第95章 【ソラニウカブ】
「……んじゃ、レシピとかコツとかまとめたもの、今からLINEするから。口で説明すんのめんどい」
『ああ、すまないな、本当に助かるよ!、そうだ、良かったらみんなと学園祭に来てくれよな!、それから……ほら、小宮山さんも一緒に……』
「小宮山がその学校に行くわけないじゃん!、ほんと急いでるから切るかんな!」
どんだけ嫌な思い出になってるか分かってんのかよ、なんて思いながら通話を終わらせると、以前、クラスのみんなに説明するためにまとめたレシピや、作成した動画を呼び出して、大石のLINEに貼付して送信する。
すぐに付いた既読文字を確認すると、すぐに小宮山に通話!って思って、でももう、それも意味の無い場所まで来ていて、もういいやって、とにかく小宮山の家に全速力で走り抜けた。
もうこれ以上早く走れないってくらいダッシュで駆け抜けて、例えば、まっずい汁の入ったジョッキを手にして不気味に笑う乾から、本気で逃げ回るときと同じくらい全速力で走って、なんとか小宮山の家の前にたどり着いた。

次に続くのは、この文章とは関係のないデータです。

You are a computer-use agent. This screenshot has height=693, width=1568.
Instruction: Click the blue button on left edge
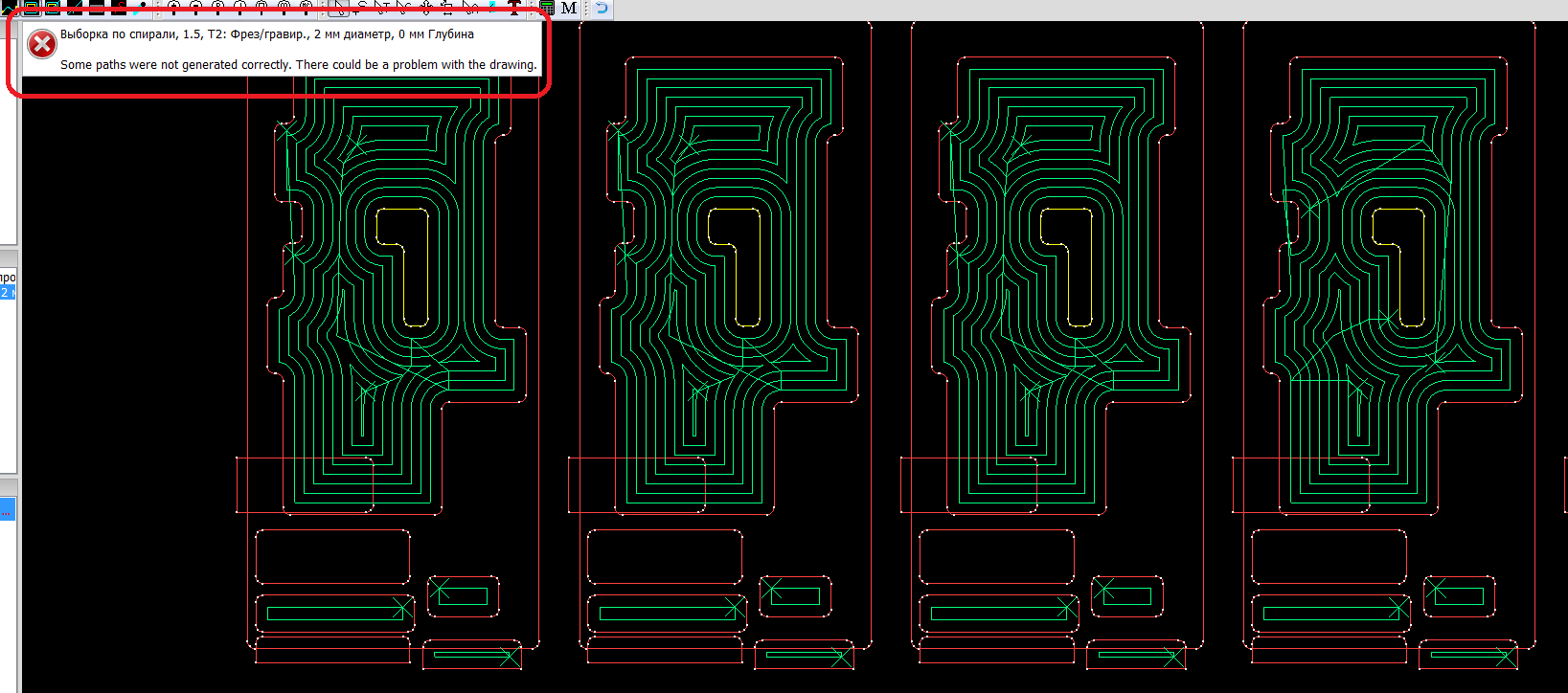(8, 508)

ハァ、ハァと肩で息をしながら、インターホンを鳴らすと、すぐに勢いよく開いた玄関のドア……
「小宮山、遅れてゴメン!」
「英二くん、無事だったんですね!」
二人の声が同時に重なり、あ、そう顔を固まらせる。
オレと同じように小宮山も固まっていて、数秒、沈黙が訪れる。
「ご、ゴメン、小宮山……、オレ、遅れちって……」
「あ、いいえ、良かったです……、私、何かあったんじゃないかって……」
「あ、うん……えっと……子どもが産まれそうな妊婦さんを助けていて……」
「ええ、大変!、あの、大丈夫だったんですか……?」
それは以前、都大会におチビが寝坊で遅刻した時に使った言い訳……
それから、関東大会で本当に大石に降りかかった本当の出来事……
オレたちの間じゃ定番の言い訳だけど、小宮山にそれが通じるはずなくて……
ゴメン、冗談、寝坊した……、そうバツが悪くて頭をかくと、そんなオレに小宮山は苦笑いをみせた。